Primary amyloidosis, also called AL amyloidosis, involves an overproduction of amyloid light (AL) chain proteins caused by an underlying plasma cell abnormality. The excess proteins build up in tissues and organs, disrupting the structure and function of the heart, liver, kidneys, spleen, intestines, skin, and nervous system. Amyloid cardiomyopathy is a particularly fatal complication of the disease.

Conventional treatment with low-dose oral melphalan has been associated with a very low response rate, said Dr. Skinner, director of the amyloid program at Boston University Medical Center. Recently, however, aggressive treatment with high-dose intravenous melphalan followed by stem cell replacement or rescue has proven to be a more effective therapy, she said. In selected patients, this regimen has resulted in hematologic remission, improved survival rates, and reversal of amyloid-related disease, according to a review of outcome data.

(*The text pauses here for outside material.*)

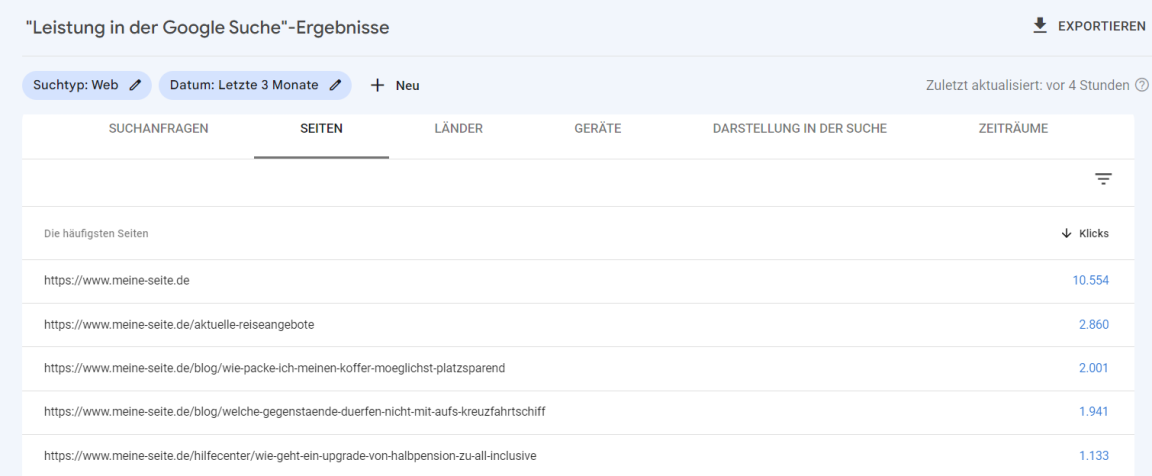Viewport: 1152px width, 476px height.
Task: Select the aktuelle-reiseangebote page row
Action: [180, 325]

Dr. Skinner and her colleagues analyzed data for 701 consecutive patients with AL amyloidosis who participated in six separate trials over a period of 8 years. They looked for evidence of persistent disease after treatment, and they assessed duration of survival and organ function.

Of the combined study populations, 394 patients were eligible for high-dose melphalan (100-200 mg/m2) and stem cell transplantation based on organ involvement and clinical status. Of these, 312 patients initiated treatment. The remaining 82 eligible patients did not proceed with treatment by choice or because of disease progression.

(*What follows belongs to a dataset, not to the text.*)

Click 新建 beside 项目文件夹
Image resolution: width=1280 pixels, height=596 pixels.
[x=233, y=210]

Among the treated patients, 40% had a complete hematologic response, defined as no evidence of an underlying plasma cell dyscrasia 1 year after treatment. Of those who remained in complete remission 1 year after treatment, 8% had relapses within 2 years, but none had relapses after 2 years, said Dr. Skinner.

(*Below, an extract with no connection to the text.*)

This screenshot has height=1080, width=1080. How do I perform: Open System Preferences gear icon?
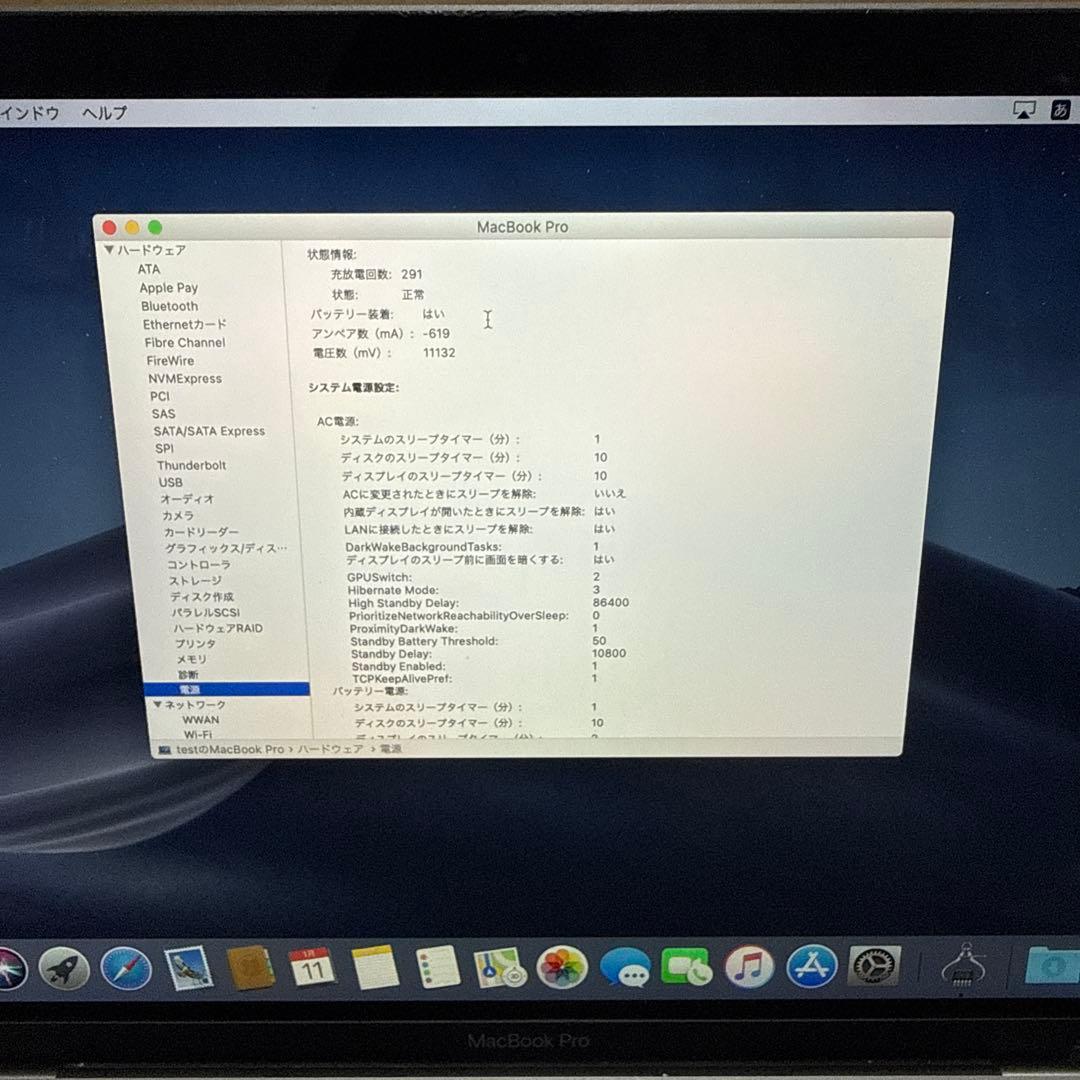pyautogui.click(x=872, y=968)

Patients with a complete hematologic response had greater statistically significant improvements in end-organ disease, compared with treated patients who had evidence of persistent plasma cell dyscrasia, she said.

The hematologic and end-organ responses to treatment were accompanied by measurable and sustained quality of life improvements based on Short-Form Health Survey (SF-36) scores, said Dr. Skinner. At baseline, the scores were significantly lower on all eight SF-36 scales, compared with age-matched population norms. At 1 year, all of the scores had improved, with the mental component summary scores reaching the population norm. The physical component summary scores, which were lower than the population norm but still improved, were higher in the subgroup of patients who achieved a complete hematologic response, she said.

Mortality within 100 days of treatment was 13%, said Dr. Skinner, noting that patients in the treatment group who had cardiomyopathy had the highest mortality, compared with the other patients in the treatment group. The median survival of the treatment group was 4.6 years, Dr. Skinner said. Of 137 treated patients with heart involvement, approximately half were alive after 1.5 years, compared with 6.5 years for those treated patients without heart involvement. Half of the patients who were not eligible for the aggressive treatment died within 4 months.

The results should be taken in context, Dr. Skinner advised. “Patients were collected from multiple studies.”